[Records contained in a dataset]
◇ ◇ ◇ ◇ ◇ ◇ ◇
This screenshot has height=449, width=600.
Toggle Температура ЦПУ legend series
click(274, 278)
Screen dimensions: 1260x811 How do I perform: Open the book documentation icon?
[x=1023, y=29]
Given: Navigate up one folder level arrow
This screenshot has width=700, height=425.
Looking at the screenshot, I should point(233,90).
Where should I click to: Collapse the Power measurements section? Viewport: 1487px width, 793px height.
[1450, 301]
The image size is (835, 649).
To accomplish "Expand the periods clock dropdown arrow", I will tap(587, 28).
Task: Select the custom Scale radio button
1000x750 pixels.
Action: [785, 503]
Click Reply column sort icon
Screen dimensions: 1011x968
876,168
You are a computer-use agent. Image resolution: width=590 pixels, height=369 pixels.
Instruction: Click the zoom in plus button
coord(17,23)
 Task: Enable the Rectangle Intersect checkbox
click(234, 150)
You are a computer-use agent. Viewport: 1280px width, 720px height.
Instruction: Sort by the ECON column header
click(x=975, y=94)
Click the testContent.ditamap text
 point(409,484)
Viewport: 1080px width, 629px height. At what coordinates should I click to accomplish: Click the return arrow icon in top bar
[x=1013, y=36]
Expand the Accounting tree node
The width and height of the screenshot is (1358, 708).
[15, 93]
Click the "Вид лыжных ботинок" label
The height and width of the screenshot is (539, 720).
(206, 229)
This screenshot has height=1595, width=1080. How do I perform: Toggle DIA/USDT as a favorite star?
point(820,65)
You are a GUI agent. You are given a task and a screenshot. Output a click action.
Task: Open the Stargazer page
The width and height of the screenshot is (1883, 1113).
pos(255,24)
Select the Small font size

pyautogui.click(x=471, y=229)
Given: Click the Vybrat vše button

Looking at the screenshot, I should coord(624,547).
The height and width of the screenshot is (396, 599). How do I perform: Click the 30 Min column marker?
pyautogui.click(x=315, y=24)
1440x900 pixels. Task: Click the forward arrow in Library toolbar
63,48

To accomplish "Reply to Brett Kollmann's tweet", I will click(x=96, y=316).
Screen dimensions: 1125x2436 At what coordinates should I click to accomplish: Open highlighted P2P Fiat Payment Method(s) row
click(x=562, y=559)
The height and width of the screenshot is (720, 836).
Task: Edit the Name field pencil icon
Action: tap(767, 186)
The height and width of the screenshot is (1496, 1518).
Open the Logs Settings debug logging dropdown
◇ ◇ ◇ ◇ ◇ ◇ ◇
• **WHAT THE EXERCISE ASKS**:
Output all entries again exactly; no line may be altered.

• **WRITTEN RESPONSE**:
This screenshot has height=449, width=600.
Toggle Температура ЦПУ legend series
click(274, 278)
Screen dimensions: 1260x811 How do I perform: Open the book documentation icon?
[x=1023, y=29]
Given: Navigate up one folder level arrow
This screenshot has width=700, height=425.
Looking at the screenshot, I should point(233,90).
Where should I click to: Collapse the Power measurements section? Viewport: 1487px width, 793px height.
[1450, 301]
The image size is (835, 649).
To accomplish "Expand the periods clock dropdown arrow", I will tap(587, 28).
Task: Select the custom Scale radio button
1000x750 pixels.
Action: [785, 503]
Click Reply column sort icon
Screen dimensions: 1011x968
876,168
You are a computer-use agent. Image resolution: width=590 pixels, height=369 pixels.
Instruction: Click the zoom in plus button
coord(17,23)
 Task: Enable the Rectangle Intersect checkbox
click(234, 150)
You are a computer-use agent. Viewport: 1280px width, 720px height.
Instruction: Sort by the ECON column header
click(x=975, y=94)
Click the testContent.ditamap text
 point(409,484)
Viewport: 1080px width, 629px height. At what coordinates should I click to accomplish: Click the return arrow icon in top bar
[x=1013, y=36]
Expand the Accounting tree node
The width and height of the screenshot is (1358, 708).
[15, 93]
Click the "Вид лыжных ботинок" label
The height and width of the screenshot is (539, 720).
(206, 229)
This screenshot has height=1595, width=1080. How do I perform: Toggle DIA/USDT as a favorite star?
point(820,65)
You are a GUI agent. You are given a task and a screenshot. Output a click action.
Task: Open the Stargazer page
The width and height of the screenshot is (1883, 1113).
pos(255,24)
Select the Small font size

pyautogui.click(x=471, y=229)
Given: Click the Vybrat vše button

Looking at the screenshot, I should coord(624,547).
The height and width of the screenshot is (396, 599). How do I perform: Click the 30 Min column marker?
pyautogui.click(x=315, y=24)
1440x900 pixels. Task: Click the forward arrow in Library toolbar
63,48

To accomplish "Reply to Brett Kollmann's tweet", I will click(x=96, y=316).
Screen dimensions: 1125x2436 At what coordinates should I click to accomplish: Open highlighted P2P Fiat Payment Method(s) row
click(x=562, y=559)
The height and width of the screenshot is (720, 836).
Task: Edit the Name field pencil icon
Action: tap(767, 186)
The height and width of the screenshot is (1496, 1518).
Open the Logs Settings debug logging dropdown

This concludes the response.